One extra positive I want to talk about are the quick time events. Most of the quick time events are very fast, which I liked it being fast because it made the action feel that much harder, which it should, as for you are just teens scared for your life and not parkour experts. Also, time doesn't freeze right before you're about to trip over a rock. Time only freezes at moments that are too fast for anyone to react to.

The ultimate question is whether or not this game is scary. That is a subjective question, as for there is always a person who screams at the slightest of things, and there is always a person who never gets scared from anything. I am more towards not being scared, and even though this game isn't giving me nightmares, this game still made me jump a lot, even at the expected points of jump scares. Add on to this a dark, horror like environment of a lodge, sanatorium, and mines which haven't been touched since the 50s, and you got yourself a pretty scary horror game.

All games have cons to them, and this one is no exceptions. Fortunately, the bad parts of this game are so few and minute, that they have no impact on this review. But I still feel that it should be mentioned. For starters, the game didn't run at a smooth 60 fps. I know that it's a ps4, but I still feel that game that are newer should be at a constant 60 fps the entire game. When this game did run at 60, it felt great. But when it dipped, I felt it pulled me from being in the situation to just me playing a video game. The one other problem I found was with the butterfly effect. It's not the mechanic itself, but how much the game mentions it. I think there has been no game that has pushed harder than this game to say that they have a new mechanic in there game. Even one of the conversations between two characters was about the butterfly effect. I know this sounds like a really dumb thing to talk about,but when every single decision you make is followed by butterflies exploding in the top corner of your screen, it gets really annoying and worth mentioning.

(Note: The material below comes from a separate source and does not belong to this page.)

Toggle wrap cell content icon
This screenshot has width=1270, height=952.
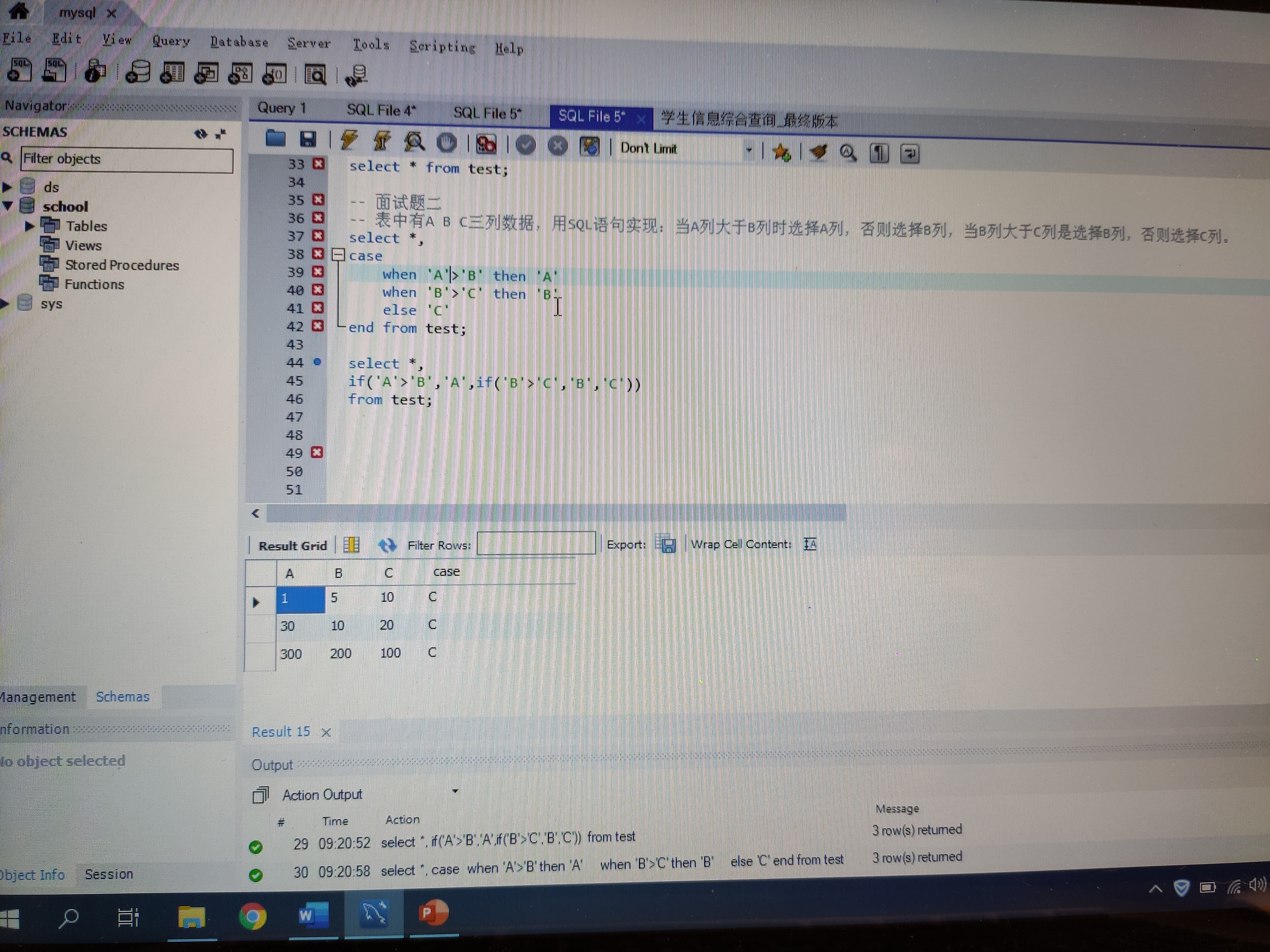click(x=810, y=544)
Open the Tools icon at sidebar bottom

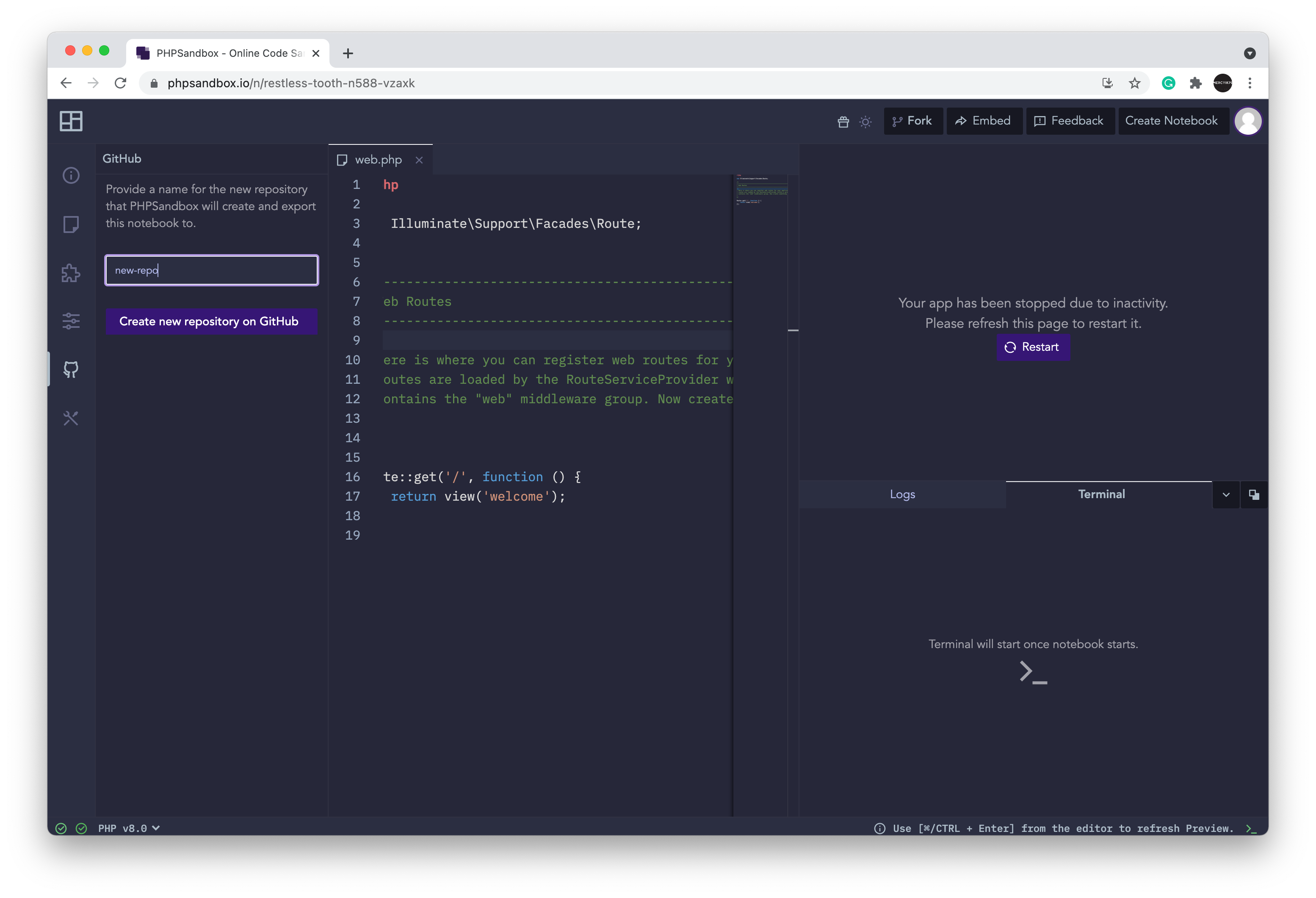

Here is my final verdict; Until Dawn is a fantastic horror game with a great story, fantastic acting, great jump scares, and a lot of replayability. The only flaws I could find were very small and didn't deter from my overall experience in the game. A horror game like this is incredibly rare to find and will still be incredibly rare in the future. If you own a ps4, then this game is one that you must pick up as for it is not only the best horror game I have played, but one of the best horror games you can get for any system.